# YOUR GOAL:
Only lines, not pictures: please repeat exactly the lines from the one with "Given: Click the red 65.967 price label" through the end of the listing.

# DATA:
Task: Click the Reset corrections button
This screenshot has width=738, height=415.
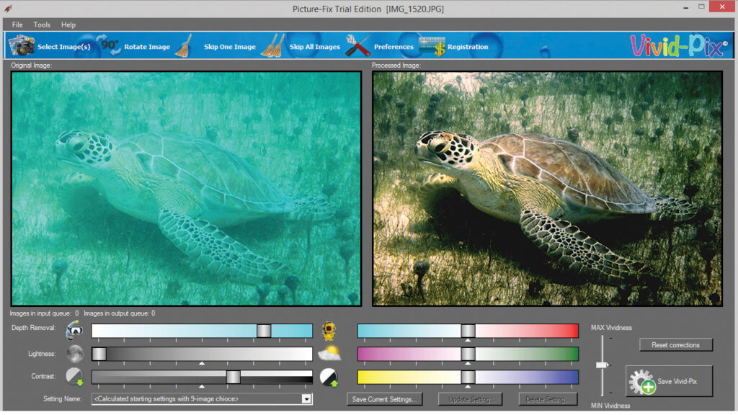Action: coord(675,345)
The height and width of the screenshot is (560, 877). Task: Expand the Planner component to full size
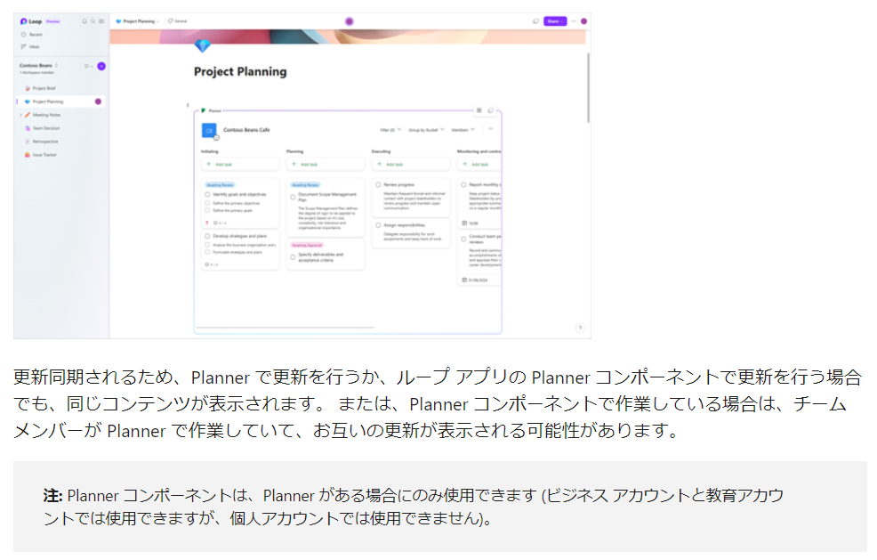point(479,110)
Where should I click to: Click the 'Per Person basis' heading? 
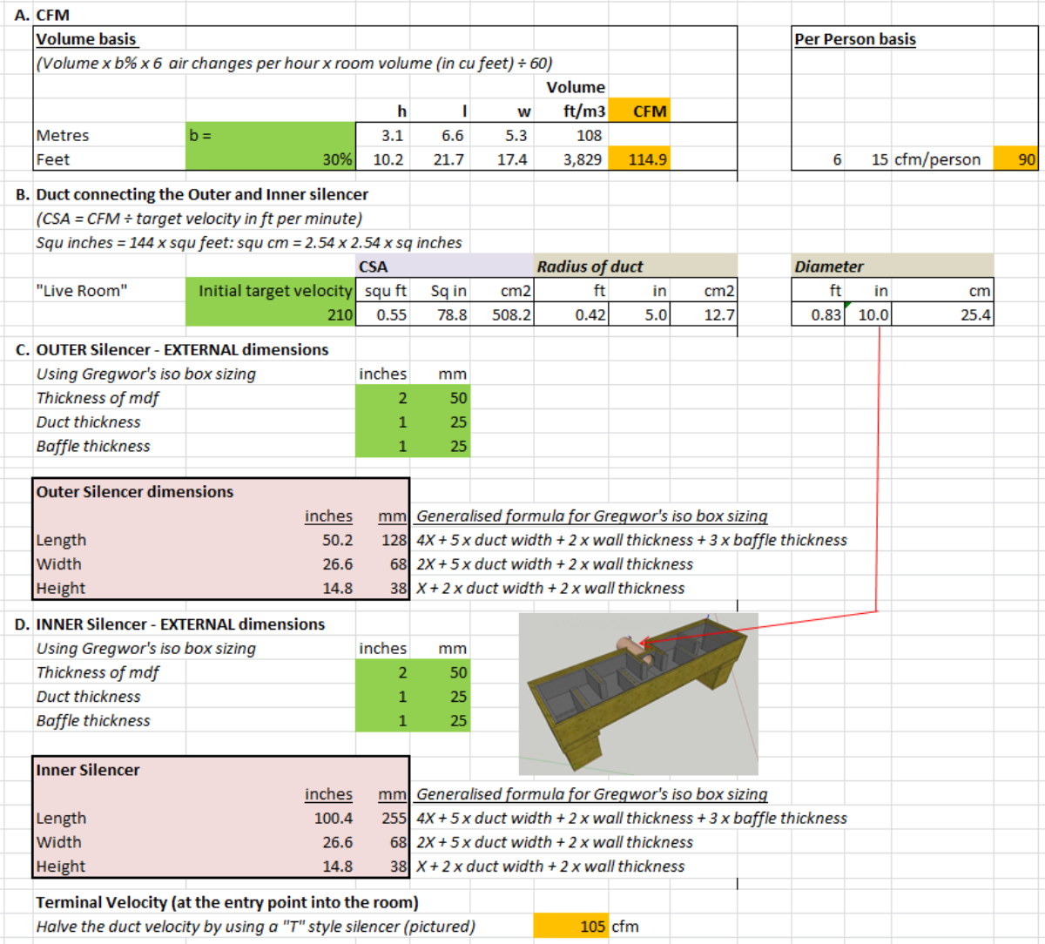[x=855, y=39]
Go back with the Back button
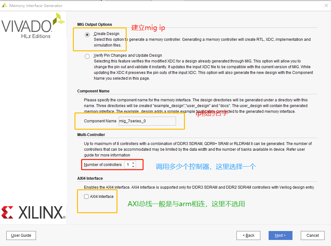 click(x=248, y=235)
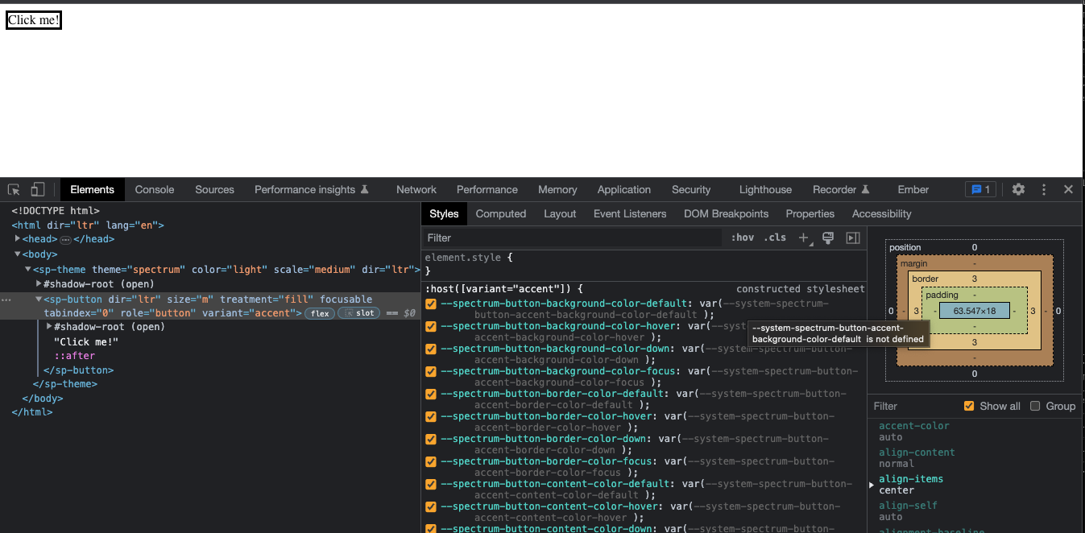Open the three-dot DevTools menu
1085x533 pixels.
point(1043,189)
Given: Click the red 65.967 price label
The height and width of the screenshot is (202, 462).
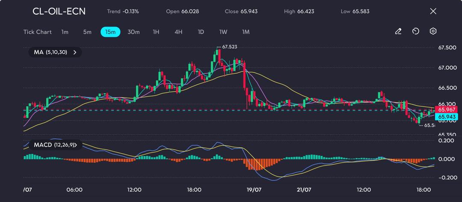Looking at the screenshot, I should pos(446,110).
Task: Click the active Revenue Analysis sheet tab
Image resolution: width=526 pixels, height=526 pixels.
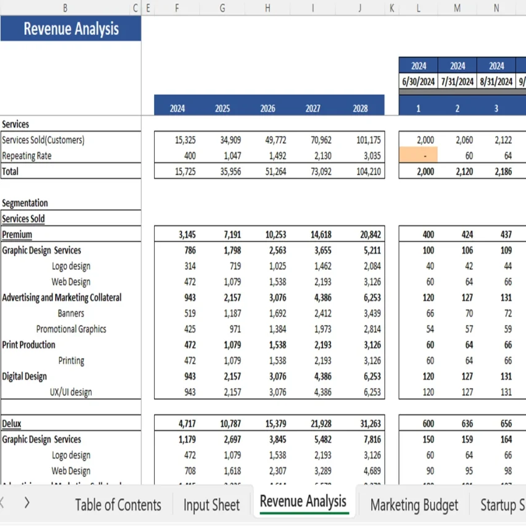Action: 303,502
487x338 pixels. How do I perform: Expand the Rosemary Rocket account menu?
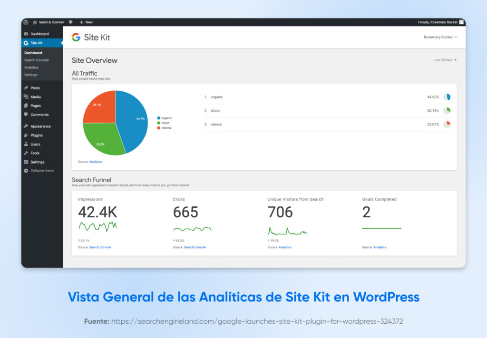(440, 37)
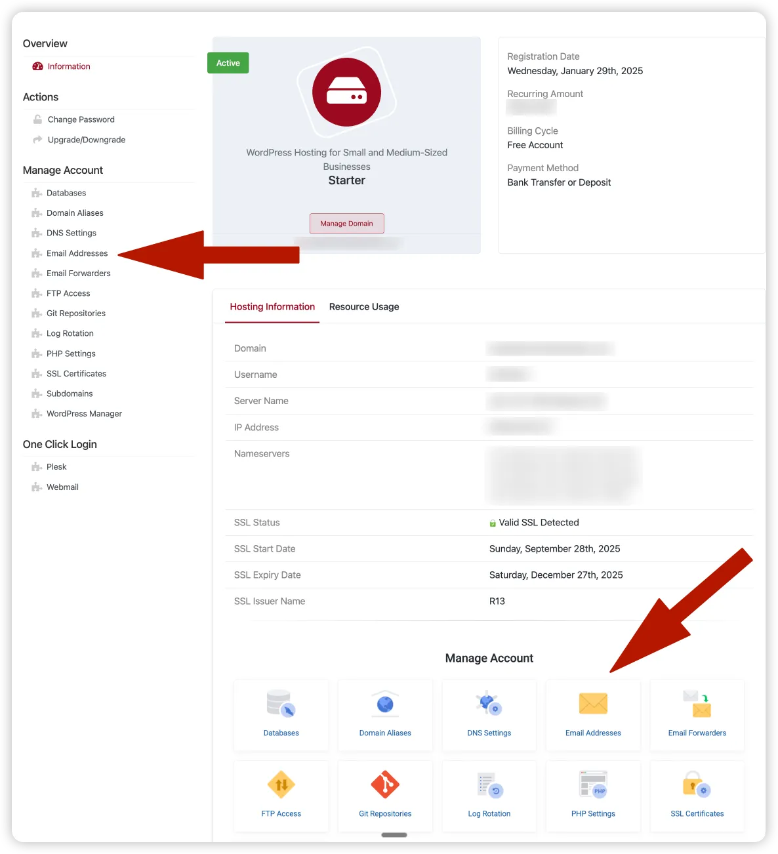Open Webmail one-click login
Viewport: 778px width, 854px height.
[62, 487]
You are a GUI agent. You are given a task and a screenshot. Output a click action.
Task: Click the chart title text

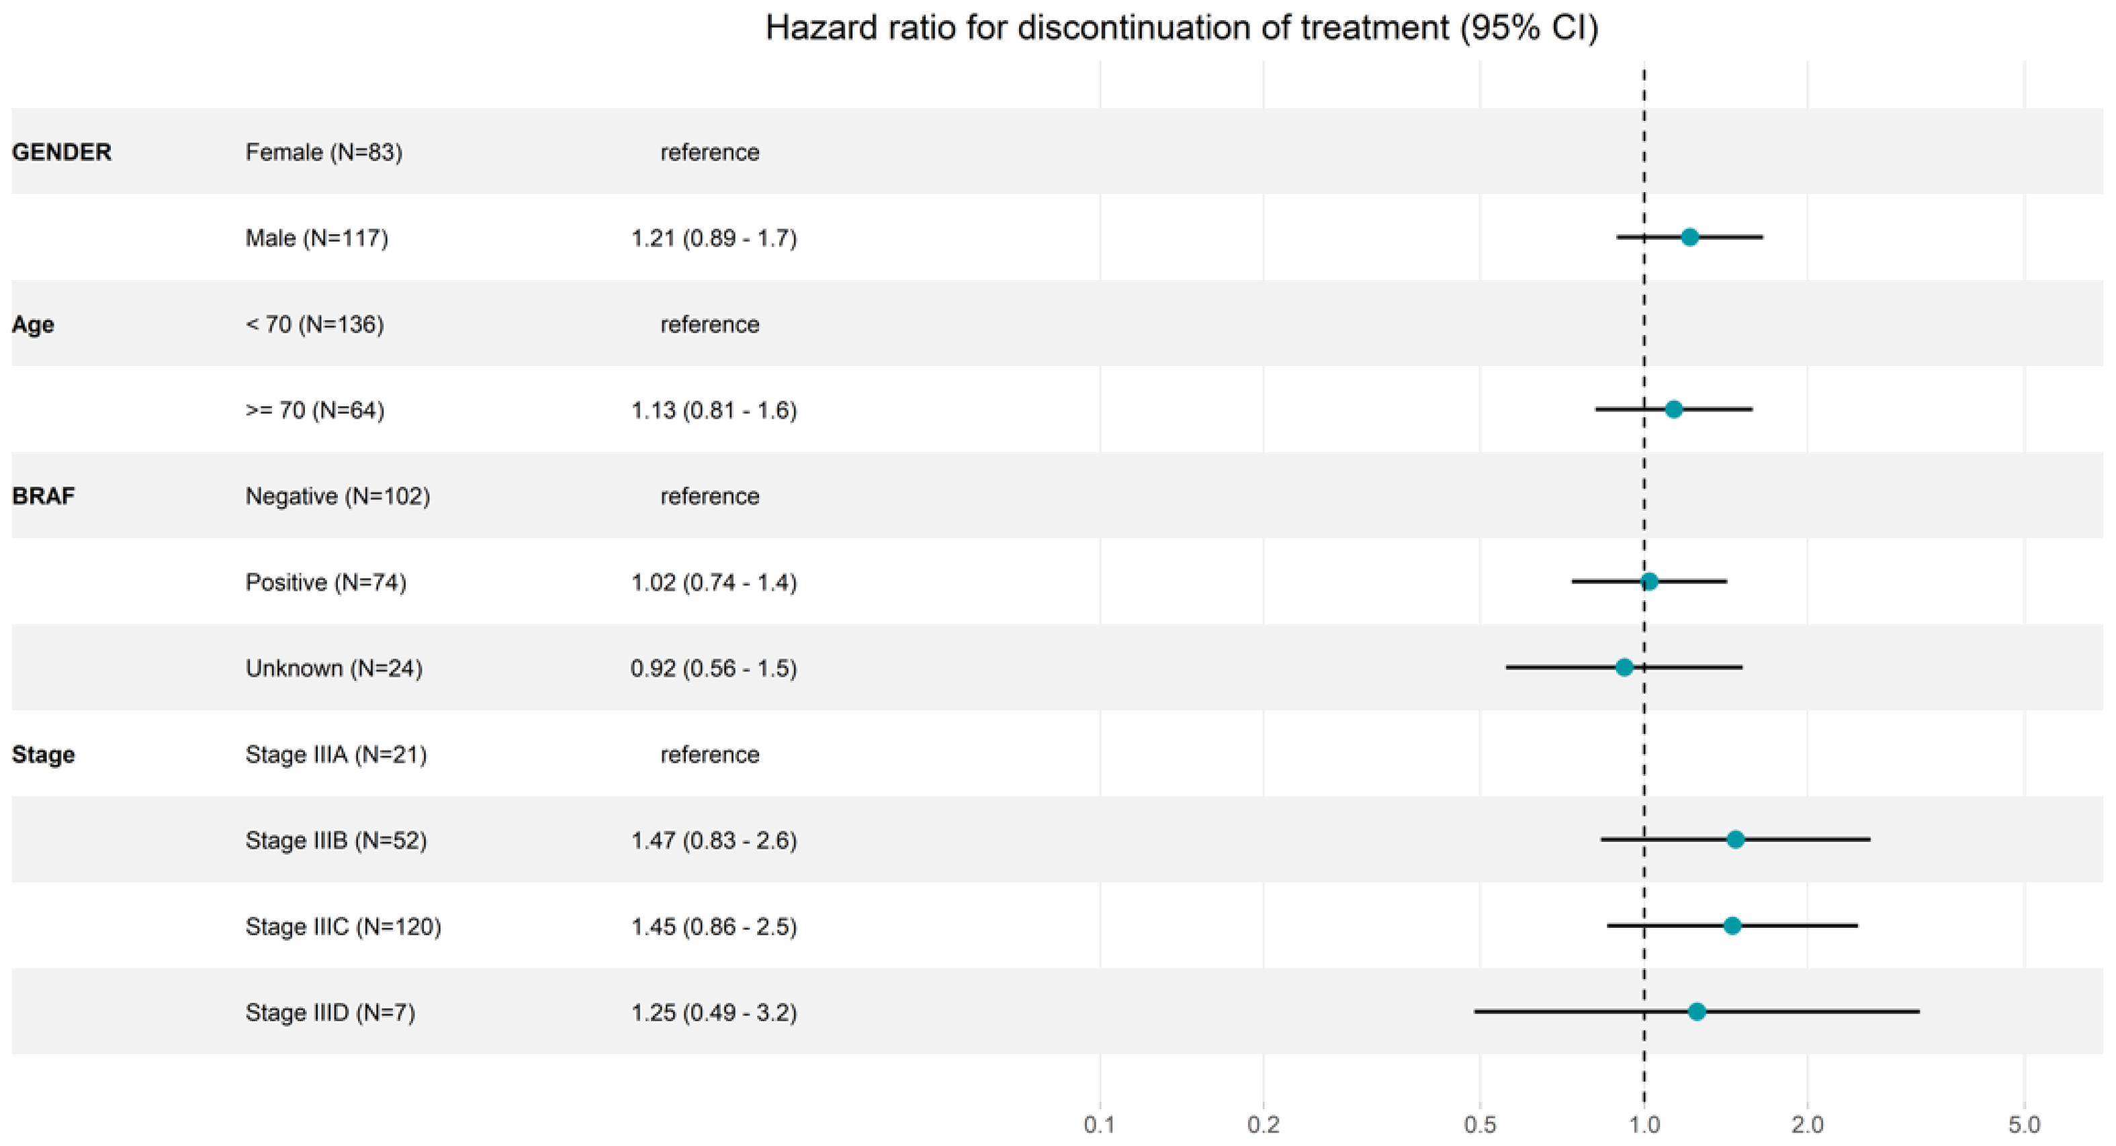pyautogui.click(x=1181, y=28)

# RESPONSE TO THE EXERCISE:
Given: Click the red 65.967 price label
The height and width of the screenshot is (202, 462).
Looking at the screenshot, I should pos(446,110).
Task: Click the active Revenue Analysis sheet tab
Image resolution: width=526 pixels, height=526 pixels.
Action: 303,502
487x338 pixels. How do I perform: Expand the Rosemary Rocket account menu?
(440, 37)
Open Webmail one-click login
Viewport: 778px width, 854px height.
[62, 487]
You are a GUI agent. You are given a task and a screenshot. Output a click action.
Task: Click the chart title text

pyautogui.click(x=1181, y=28)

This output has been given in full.